EXCERPTED TEXT:
▼

Most small living rooms don’t feel cramped because of their size — they feel cramped because of avoidable design decisions. The wrong rug size, oversized furniture, poor lighting, and too much clutter can make even a reasonably sized room feel impossibly tight.
These 12 common mistakes are made in small living rooms every day — and each one has a clear, actionable fix. Identify which apply to your space and work through them one at a time. The results are often immediate and dramatic.
01. Choosing a Rug That’s Too Small
A rug that’s too small is one of the most common — and most visually damaging — mistakes in a small living room. A tiny rug beneath a large sofa looks disconnected and makes the room feel smaller, not larger.
The fix: choose a rug large enough that the front legs of all main seating pieces sit on it. In a small living room, this is almost always a larger rug than feels intuitive. When in doubt, go bigger.
02. Pushing All Furniture Against the Walls
The instinct to push everything against the walls to maximise floor space actually makes a small living room feel worse — it creates a hollow, waiting-room quality where furniture lines the perimeter and the centre feels empty and purposeless.

▲

RECORDS SHOWN:
▼

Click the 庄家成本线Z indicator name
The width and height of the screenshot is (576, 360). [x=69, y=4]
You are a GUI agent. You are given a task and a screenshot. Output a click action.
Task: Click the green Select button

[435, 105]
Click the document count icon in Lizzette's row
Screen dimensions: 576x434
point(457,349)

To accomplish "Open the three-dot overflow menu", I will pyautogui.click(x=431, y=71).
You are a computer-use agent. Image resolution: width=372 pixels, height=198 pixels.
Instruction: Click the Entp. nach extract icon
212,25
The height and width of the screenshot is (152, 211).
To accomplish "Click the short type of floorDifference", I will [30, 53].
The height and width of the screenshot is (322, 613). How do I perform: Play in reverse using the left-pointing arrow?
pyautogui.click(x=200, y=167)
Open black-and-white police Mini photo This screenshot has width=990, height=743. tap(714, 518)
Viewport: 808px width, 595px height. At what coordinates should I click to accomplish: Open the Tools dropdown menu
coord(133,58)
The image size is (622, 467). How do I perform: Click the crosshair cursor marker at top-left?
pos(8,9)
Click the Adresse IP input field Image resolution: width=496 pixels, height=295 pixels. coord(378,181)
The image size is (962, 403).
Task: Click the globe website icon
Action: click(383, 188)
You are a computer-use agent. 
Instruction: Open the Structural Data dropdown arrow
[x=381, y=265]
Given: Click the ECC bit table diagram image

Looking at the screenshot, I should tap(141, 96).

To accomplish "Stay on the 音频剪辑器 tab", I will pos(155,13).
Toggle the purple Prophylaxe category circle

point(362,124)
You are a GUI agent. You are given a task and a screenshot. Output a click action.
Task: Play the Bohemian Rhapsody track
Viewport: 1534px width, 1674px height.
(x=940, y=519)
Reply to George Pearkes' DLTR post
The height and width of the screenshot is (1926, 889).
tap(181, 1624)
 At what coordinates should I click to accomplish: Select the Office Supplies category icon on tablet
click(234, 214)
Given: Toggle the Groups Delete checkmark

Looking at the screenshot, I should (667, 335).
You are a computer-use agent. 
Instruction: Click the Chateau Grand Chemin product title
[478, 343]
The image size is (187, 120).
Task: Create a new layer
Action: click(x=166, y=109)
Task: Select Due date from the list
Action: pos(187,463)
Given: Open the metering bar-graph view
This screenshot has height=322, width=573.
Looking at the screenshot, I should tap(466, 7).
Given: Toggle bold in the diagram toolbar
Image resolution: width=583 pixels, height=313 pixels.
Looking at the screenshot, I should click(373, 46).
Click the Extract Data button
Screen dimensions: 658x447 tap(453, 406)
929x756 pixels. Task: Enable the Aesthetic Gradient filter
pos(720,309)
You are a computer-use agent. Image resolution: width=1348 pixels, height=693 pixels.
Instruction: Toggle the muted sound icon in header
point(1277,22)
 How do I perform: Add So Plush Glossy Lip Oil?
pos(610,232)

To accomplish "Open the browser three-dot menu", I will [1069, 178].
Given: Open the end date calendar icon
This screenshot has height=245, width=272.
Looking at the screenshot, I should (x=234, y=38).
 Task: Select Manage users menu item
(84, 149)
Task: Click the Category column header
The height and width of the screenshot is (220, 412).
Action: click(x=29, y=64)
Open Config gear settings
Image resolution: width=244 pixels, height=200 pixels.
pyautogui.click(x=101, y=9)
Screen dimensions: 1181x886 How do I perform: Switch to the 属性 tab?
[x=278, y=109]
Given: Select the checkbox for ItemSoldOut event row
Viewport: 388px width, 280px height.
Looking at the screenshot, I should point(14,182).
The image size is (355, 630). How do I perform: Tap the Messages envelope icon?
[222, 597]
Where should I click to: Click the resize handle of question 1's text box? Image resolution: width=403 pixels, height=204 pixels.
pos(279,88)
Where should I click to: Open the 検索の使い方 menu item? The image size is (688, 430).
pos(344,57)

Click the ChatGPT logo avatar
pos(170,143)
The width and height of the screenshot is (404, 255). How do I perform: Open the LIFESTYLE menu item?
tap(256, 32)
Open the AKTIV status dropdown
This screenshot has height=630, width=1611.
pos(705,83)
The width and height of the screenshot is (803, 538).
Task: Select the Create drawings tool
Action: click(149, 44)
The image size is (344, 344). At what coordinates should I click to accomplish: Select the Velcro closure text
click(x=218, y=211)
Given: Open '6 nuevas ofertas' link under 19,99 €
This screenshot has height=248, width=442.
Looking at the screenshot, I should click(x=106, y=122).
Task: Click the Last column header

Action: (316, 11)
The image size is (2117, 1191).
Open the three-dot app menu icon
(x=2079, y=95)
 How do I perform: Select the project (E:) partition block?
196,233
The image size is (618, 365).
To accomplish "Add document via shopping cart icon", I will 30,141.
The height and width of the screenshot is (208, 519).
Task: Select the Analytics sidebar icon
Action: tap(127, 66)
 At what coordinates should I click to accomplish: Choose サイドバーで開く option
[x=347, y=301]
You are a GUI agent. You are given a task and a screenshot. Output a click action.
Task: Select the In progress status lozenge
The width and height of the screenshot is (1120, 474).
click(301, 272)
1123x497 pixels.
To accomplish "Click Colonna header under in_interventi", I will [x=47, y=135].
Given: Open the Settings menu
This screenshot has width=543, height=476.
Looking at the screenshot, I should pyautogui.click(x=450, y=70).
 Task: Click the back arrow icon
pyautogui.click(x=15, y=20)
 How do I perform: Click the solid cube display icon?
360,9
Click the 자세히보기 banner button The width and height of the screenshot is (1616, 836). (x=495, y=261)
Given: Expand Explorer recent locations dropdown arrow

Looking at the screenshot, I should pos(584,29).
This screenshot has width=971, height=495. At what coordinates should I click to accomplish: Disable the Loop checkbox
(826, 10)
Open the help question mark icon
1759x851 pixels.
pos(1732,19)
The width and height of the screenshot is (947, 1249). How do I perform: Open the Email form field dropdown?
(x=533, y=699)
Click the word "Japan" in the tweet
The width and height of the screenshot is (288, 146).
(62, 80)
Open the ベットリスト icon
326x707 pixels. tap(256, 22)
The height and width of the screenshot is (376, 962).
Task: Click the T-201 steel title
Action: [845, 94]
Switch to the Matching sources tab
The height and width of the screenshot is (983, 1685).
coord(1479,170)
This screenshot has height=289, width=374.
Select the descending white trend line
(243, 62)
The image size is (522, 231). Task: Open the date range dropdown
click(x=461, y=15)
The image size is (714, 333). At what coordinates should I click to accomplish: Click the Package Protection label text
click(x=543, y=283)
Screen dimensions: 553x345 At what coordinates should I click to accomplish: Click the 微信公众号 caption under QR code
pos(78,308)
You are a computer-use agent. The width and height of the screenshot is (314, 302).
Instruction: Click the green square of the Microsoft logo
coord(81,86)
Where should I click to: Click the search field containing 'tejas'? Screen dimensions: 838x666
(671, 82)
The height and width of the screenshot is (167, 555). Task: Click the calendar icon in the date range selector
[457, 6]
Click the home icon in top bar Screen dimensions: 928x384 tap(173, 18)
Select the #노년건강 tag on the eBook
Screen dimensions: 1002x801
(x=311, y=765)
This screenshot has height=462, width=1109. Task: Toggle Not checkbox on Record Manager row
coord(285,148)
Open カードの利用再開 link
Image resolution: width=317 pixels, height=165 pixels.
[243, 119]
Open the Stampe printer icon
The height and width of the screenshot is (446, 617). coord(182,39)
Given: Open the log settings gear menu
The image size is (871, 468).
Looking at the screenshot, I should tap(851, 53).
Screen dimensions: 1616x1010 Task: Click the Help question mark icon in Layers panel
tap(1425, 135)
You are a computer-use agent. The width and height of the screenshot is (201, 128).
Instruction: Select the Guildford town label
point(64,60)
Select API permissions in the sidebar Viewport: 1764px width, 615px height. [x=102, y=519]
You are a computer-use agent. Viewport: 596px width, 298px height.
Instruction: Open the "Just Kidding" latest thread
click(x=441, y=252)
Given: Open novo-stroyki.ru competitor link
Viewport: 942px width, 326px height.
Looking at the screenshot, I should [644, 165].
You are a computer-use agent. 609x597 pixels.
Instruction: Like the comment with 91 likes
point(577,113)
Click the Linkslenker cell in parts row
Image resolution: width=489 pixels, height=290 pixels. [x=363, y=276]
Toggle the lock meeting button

▲

SET EXERCISE 1: Shorten the paragraph in the small living room text that begins "A rug that's too small is one of the most common" to a single sentence that keeps its main facts.
SET EXERCISE 2: Resume the article on small living room mistakes right after its last sentence, keeping its tone and format.
The records play no part in what comes after them.

RIGHT ANSWER 1: An undersized rug is a common and visually damaging small-living-room mistake, since a tiny rug under a large sofa looks disconnected and makes the room feel smaller.

RIGHT ANSWER 2:
The fix: pull the sofa slightly away from the wall (even 10–15cm makes a difference) and arrange seating pieces to face each other. This creates a conversation zone that makes the room feel used and intentional.
03. Using Too Many Different Colours
Multiple competing colours create visual noise that makes a small room feel chaotic and smaller. When every cushion, throw, and accessory is a different colour, the eye has nowhere to rest.
The fix: commit to a palette of two or three tones — a dominant neutral, a secondary tone, and one accent colour. Repeat these consistently throughout the room in furniture, soft furnishings, and accessories.
04. Blocking Natural Light
Heavy curtains, furniture placed in front of windows, or dark window treatments that absorb rather than diffuse light will make a small living room feel dark and cave-like regardless of how well everything else is decorated.
The fix: hang curtains high and wide, use sheer or light-filtering fabrics, and avoid placing any furniture directly in front of a window. Natural light is the most powerful space-expanding tool available.
05. Choosing Oversized Furniture
A large sectional sofa that seats eight is wonderful in a spacious family room but overwhelming in a small apartment living room. Oversized furniture leaves inadequate walking clearance, blocks sightlines, and makes the room feel crowded before a single accessory is added.
The fix: measure your room before buying any furniture, and check the dimensions carefully. In a small living room, a loveseat plus one or two accent chairs will almost always serve better than a large sectional.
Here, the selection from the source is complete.